I have just changed reordering number from 150 to 155 to allow slightly higher recall to make sure we have some safe margin above 90% (even with sampling in training). Below is the result I expect:

scann,"ScaNN,tree=35/40000,AH2,reorder=155",text2image-10M,10,41528.078976443685,0.0,12210.711037635803,6446548.0,0,0,ood,0.9006

arron2003 commented 2 months ago

Actual we just updated ScaNN version on https://pypi.org/project/scann/ so that recall is even better :)

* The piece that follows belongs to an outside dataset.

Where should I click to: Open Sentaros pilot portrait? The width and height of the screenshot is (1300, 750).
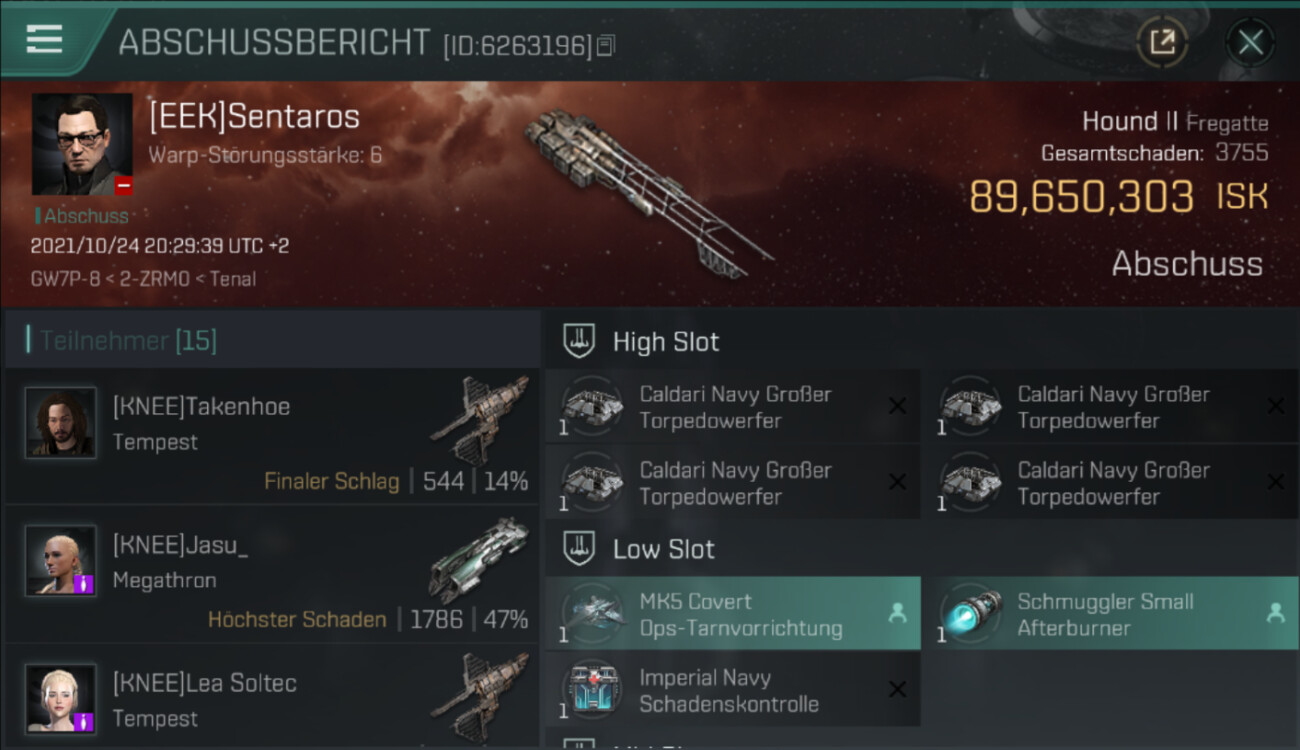click(x=82, y=145)
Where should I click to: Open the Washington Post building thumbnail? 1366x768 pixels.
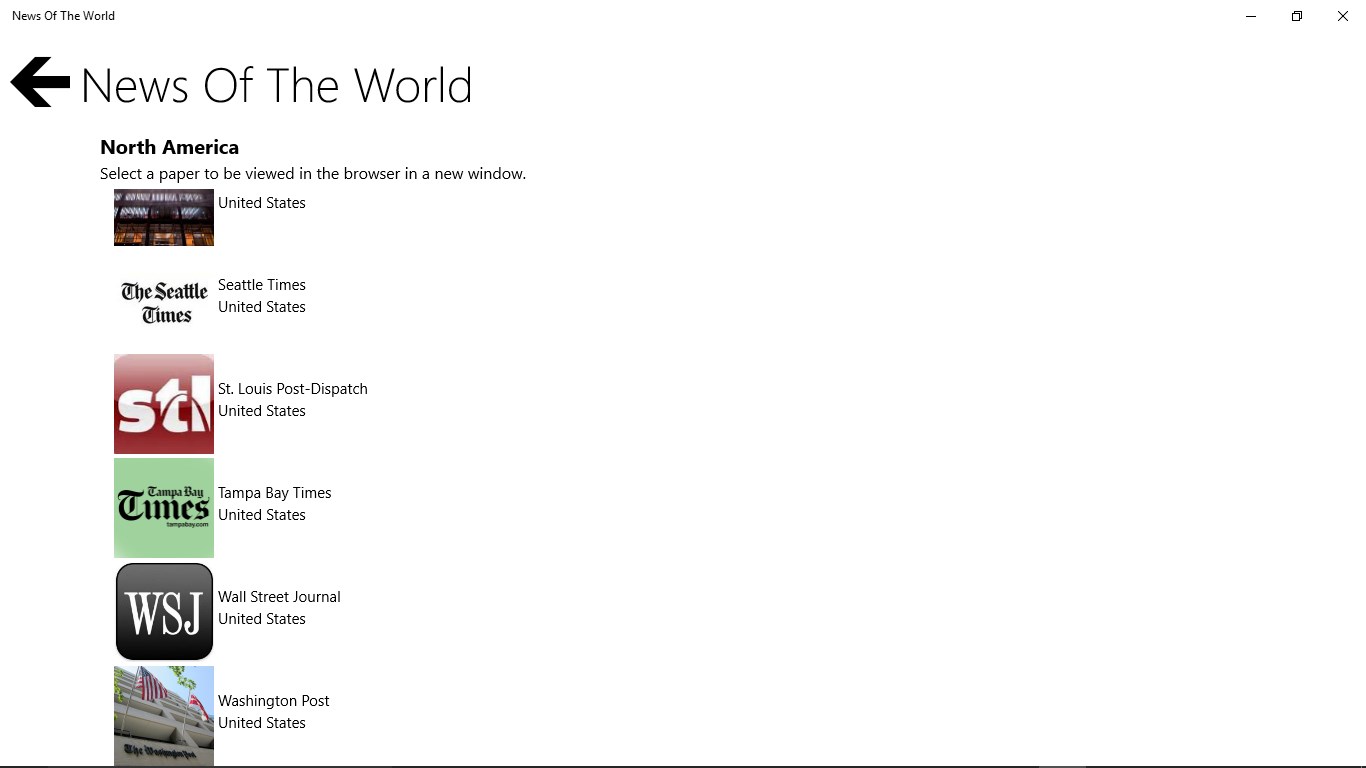point(163,716)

  1. Updated the docker file - so please rerun installation with python3.10 install.py --neurips23track ood --algorithm scann
  2. Added more query args datapoints. Below are the expected results:
    algorithm,parameters,dataset,count,qps,distcomps,build,indexsize,mean_ssd_ios,mean_latency,track,recall/ap
    scann,"ScaNN,tree=34/40000,AH2,reorder=155",text2image-10M,10,43764.153975216715,0.0,11931.600163459778,6682692.0,0,0,ood,0.900396
    scann,"ScaNN,tree=35/40000,AH2,reorder=150",text2image-10M,10,42507.63490838009,0.0,11931.600163459778,6682692.0,0,0,ood,0.9010999999999999
    scann,"ScaNN,tree=35/40000,AH2,reorder=155",text2image-10M,10,42130.863603028665,0.0,11931.600163459778,6682692.0,0,0,ood,0.901859
    scann,"ScaNN,tree=36/40000,AH2,reorder=150",text2image-10M,10,42312.46164008728,0.0,11931.600163459778,6682692.0,0,0,ood,0.902675
    scann,"ScaNN,tree=37/40000,AH2,reorder=145",text2image-10M,10,42563.98037124791,0.0,11931.600163459778,6682692.0,0,0,ood,0.9032030000000001
    scann,"ScaNN,tree=38/40000,AH2,reorder=140",text2image-10M,10,42268.06450884723,0.0,11931.600163459778,6682692.0,0,0,ood,0.9036339999999999
ingberam commented 2 months ago

Confirming the following result on a fresh index build on the standard 16GB machine:

scann,"ScaNN,tree=27/40000,AH2,reorder=140",text2image-10M,10,48296.886642618236,0.0,12124.119821548462,6587528.0,0,0,ood,0.8840809999999999
scann,"ScaNN,tree=34/40000,AH2,reorder=155",text2image-10M,10,43372.02235782551,0.0,12131.287629842758,6612140.0,0,0,ood,0.899724
scann,"ScaNN,tree=35/40000,AH2,reorder=150",text2image-10M,10,41897.94105624706,0.0,12131.287629842758,6612140.0,0,0,ood,0.9004429999999999
scann,"ScaNN,tree=35/40000,AH2,reorder=155",text2image-10M,10,41987.20634235152,0.0,12131.287629842758,6612140.0,0,0,ood,0.9012399999999999
scann,"ScaNN,tree=36/40000,AH2,reorder=150",text2image-10M,10,42285.962239376444,0.0,12131.287629842758,6612140.0,0,0,ood,0.901969
scann,"ScaNN,tree=37/40000,AH2,reorder=145",text2image-10M,10,42854.013476886255,0.0,12131.287629842758,6612140.0,0,0,ood,0.90249
scann,"ScaNN,tree=38/40000,AH2,reorder=140",text2image-10M,10,42326.04841208092,0.0,12131.287629842758,6612140.0,0,0,ood,0.902833
scann,"ScaNN,tree=42/40000,AH2,reorder=160",text2image-10M,10,38892.123997724135,0.0,12105.756680965424,6689552.0,0,0,ood,0.911592

In order to move forward and merge everything related to ood let's do the following. @arron2003 can you pleaase:

  1. update neurips23/ongoing_leaderboard/ood/res_public_queries_AzureD8lds_v5.csv with these results and update the best scann result of 42,854 in the operating_points file
  2. update the plot with the new data points for scann
arron2003 commented 2 months ago

Updated. Now this should be ready to merge. Thanks for confirming the results!